EXTRAIT FOURNI
Pour souligner les trente ans de l’attentat antiféministe de Polytechnique, je souhaitais en premier partager le nom des victimes. Il est important de se souvenir d’elles avant tout.
Geneviève Bergeron, 21 ans, étudiante en génie civil. Hélène Colgan, 23 ans, étudiante en génie mécanique. Nathalie Croteau, 23 ans, étudiante en génie mécanique. Barbara Daigneault, 22 ans, étudiante en génie mécanique. Anne-Marie Edward, 21 ans, étudiante en génie chimique. Maud Haviernick, 29 ans, étudiante en génie des matériaux. Barbara Klucznik-Widajewicz, 31 ans, étudiante infirmière. Maryse Laganière, 25 ans, employée au département des finances. Maryse Leclair, 23 ans, étudiante en génie des matériaux. Anne-Marie Lemay, 22 ans, étudiante en génie mécanique. Sonia Pelletier, 28 ans, étudiante en génie mécanique. Michèle Richard, 21 ans, étudiante en génie des matériaux. Annie St-Arneault, 23 ans, étudiante en génie mécanique. Annie Turcotte, 20 ans, étudiante en génie des matériaux. Il faut aussi se souvenir des personnes s’étant enlevé la vie à la suite du drame, et de celles ayant souffert de conséquences physiques ou psychologiques.
Cette année, nous nous rappelons cet événement dans le cadre des trente ans de la tragédie. On pourrait être tenté.e.s de se dire que c’est « de l’histoire ancienne », une chose du passé. Pourtant, l’enquête Sexualité, sécurité et interactions en milieu universitaire (ESSIMU) nous apprenait en 2016 que plus du tiers des personnes étudiant ou travaillant dans les universités du Québec y ont déjà subi du harcèlement ou une agression sexuelle. La majorité de ces victimes : des femmes, ou des personnes s’identifiant comme telles.
La violence contre les femmes en milieu universitaire n’est donc pas terminée, et comme étudiante, j’en suis victime ou témoin régulièrement. Nous devons tous et toutes continuer de la combattre. Une loi obligeait cette année les universités à se doter d’un code de conduite ainsi que d’un processus de plainte, d’intervention et de sanction pour combattre les violences à caractère sexuel sur les campus. Il était plus que temps, 30 ans après la tragédie de la Polytechnique!
D’ailleurs, la tuerie a finalement été reconnue cette année par la Ville de Montréal comme un attentat antiféministe. Le 6 décembre est également devenu la Journée nationale de commémoration et d’action contre la violence faite aux femmes, et plusieurs activités ont lieu chaque année en lien avec cette cause. Je crois qu’il est juste de dire que la tragédie de Polytechnique est un peu comme le « 11 septembre » québécois. Dans le sens où tout le monde se souvient d’où il et elle était lorsqu’il et elle l’a appris. À une époque précédant l’utilisation généralisée des cellulaires, l’angoisse d’avoir des nouvelles des proches concernés et concernées devait être insupportable, et j’ai chaque année une pensée pour les personnes impliquées dans le drame.

DONNÉES BRUTES
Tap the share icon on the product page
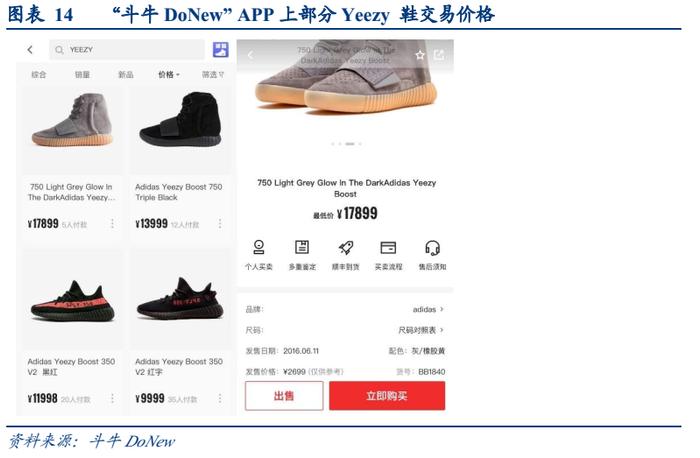 coord(439,54)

À FAIRE
(1) Répondez à ces questions sur le texte consacré à l'attentat de Polytechnique.
(a) Quel âge avait Barbara Klucznik-Widajewicz, et que faisait-elle?
(b) En quelle année l'enquête ESSIMU a-t-elle fait connaître ses résultats?
(c) De quelle journée le 6 décembre est-il devenu la date?
(2) Reproduisez fidèlement le passage du texte sur l'attentat de Polytechnique qui va de « D’ailleurs, la tuerie » jusqu'à « dans le drame. ».

CORRIGÉ
(1)
(a) Elle avait 31 ans et était étudiante infirmière.
(b) En 2016.
(c) La Journée nationale de commémoration et d'action contre la violence faite aux femmes.

(2)
D’ailleurs, la tuerie a finalement été reconnue cette année par la Ville de Montréal comme un attentat antiféministe. Le 6 décembre est également devenu la Journée nationale de commémoration et d’action contre la violence faite aux femmes, et plusieurs activités ont lieu chaque année en lien avec cette cause. Je crois qu’il est juste de dire que la tragédie de Polytechnique est un peu comme le « 11 septembre » québécois. Dans le sens où tout le monde se souvient d’où il et elle était lorsqu’il et elle l’a appris. À une époque précédant l’utilisation généralisée des cellulaires, l’angoisse d’avoir des nouvelles des proches concernés et concernées devait être insupportable, et j’ai chaque année une pensée pour les personnes impliquées dans le drame.